Moore's law is still on pace but Dennard scaling has broken down for ~15 years now. That means we're not getting the same speedups as we were used to and that gets explained by "Moore's law has broken down" as a title.

https://en.wikipedia.org/wiki/Dennard_scaling

I did not know about Dennard law, thanks for that link. Any idea why it has slowed down?
Dennards law held until the approximately linear relations that made it work ended. Delay stopped being entirely gage, and more importantly, voltage couldn’t drop forever, due to material limits and intrinsic silicon limits.
the trick is to look at transistor density. people will take transistor counts of say, the eypc cpu but that is 9 chiplets for a huge total die area. transistor counts doubling via doubling die area isn’t moores law
Doubling the number of transistors on a die and reducing the power usage isn't moore's law?

If i could swap out a chiplet i might be inclined to agree with you.
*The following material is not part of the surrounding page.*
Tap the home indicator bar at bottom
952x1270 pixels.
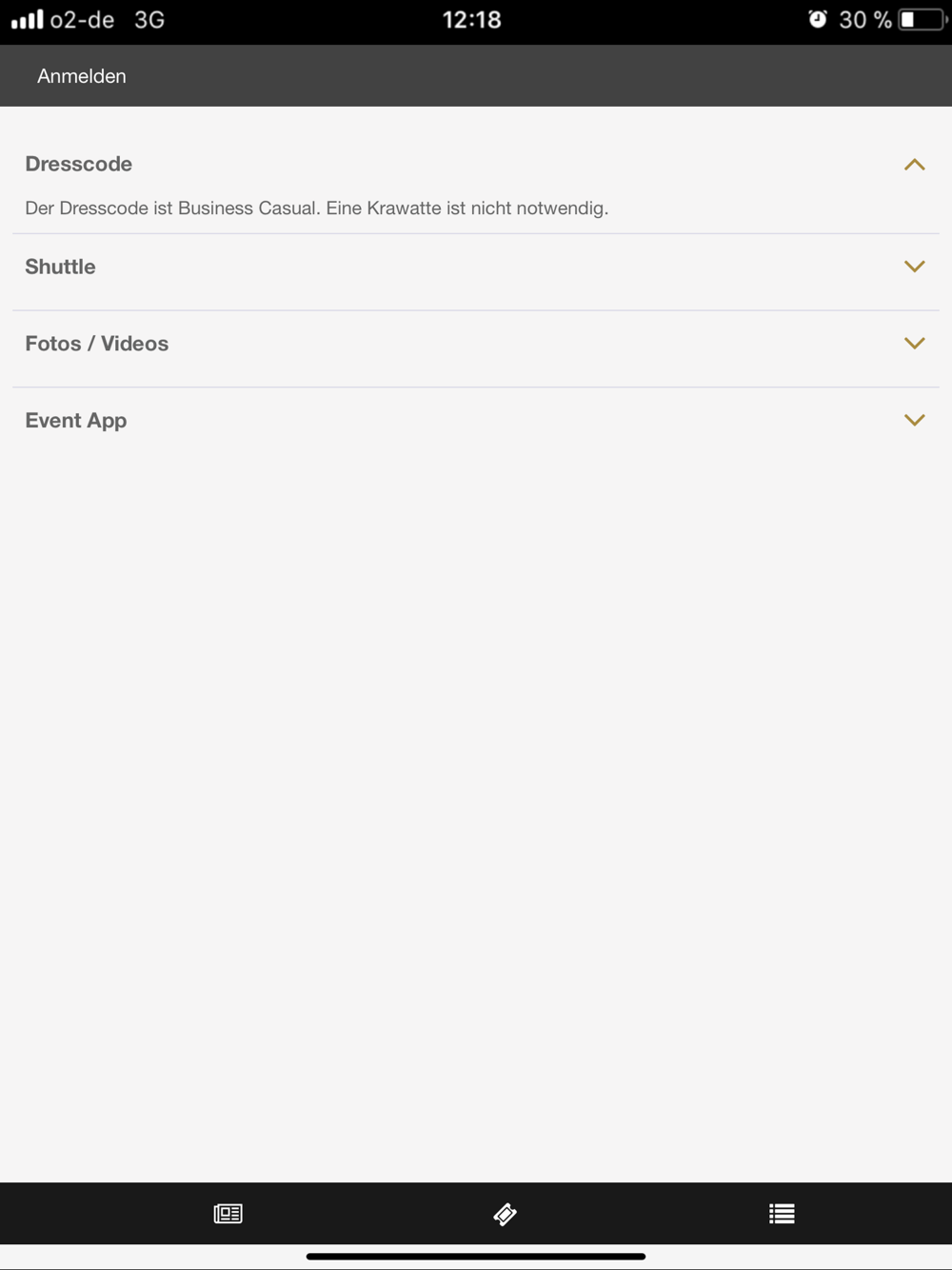(x=476, y=1257)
I'm writing this comment on an 11 year old machine. It doesn't feel much slower than the 1 year old machine that I use at work. The number of transistors in its processor is also not 1/32-th or whatever of the office-machine's (especially if you don't count cache). It's processor has 45nm feature size, the modern machine's CPU is 14nm. In what way do you think does Moore's law still hold?
first generation core i7 (960), 45nm, october 2009, 263mm^2 die area, 4 cores, 4 threads, 3.2-3.46ghz 731 million transistors, 130W TDP,

tenth generation core mobile i7 (i7-10875H) 14nm, Q2-2020. 25mm^2 per set of two cores[0], 8 cores, 16 threads, 2.3-5.1ghz. 43 million transistors per square mm[1] -> over 4.3 billion transistors, 45W TDP.

So you have 4 times the threads, at a hair under twice the speed (without stressing turbo boost that much) at 1/3rd of the power at the wall. from top of the line desktop CPU in october of 2009 to "it's ok" mobile CPU from april of this year.

Intel stopped publishing (where i can find it) die size or transistor counts, i found the [0] and [1] information on a comparison between TSMC's 7nm fab runs and Intel's claimed 14nm fab runs; and i was only able to very briefly confirm this for the mobile i7 tenth gen and not the desktops. The desktop CPUs are like 400mm^2 larger in physical size, no idea about die size. Sorry. Intel stopped publishing those i guess, seems around the time that ryzen came out or slightly before.

edit: 11 years is 5.5 doublings of transistors IIRC, so you should really compare like to like, but i don't have that much free time. My laptop's CPU has 7.8 billion transistors just for the cores, and an additional 2 billion for I/O.

sorry. this information isn't in a precise place and i am unused to HN forms.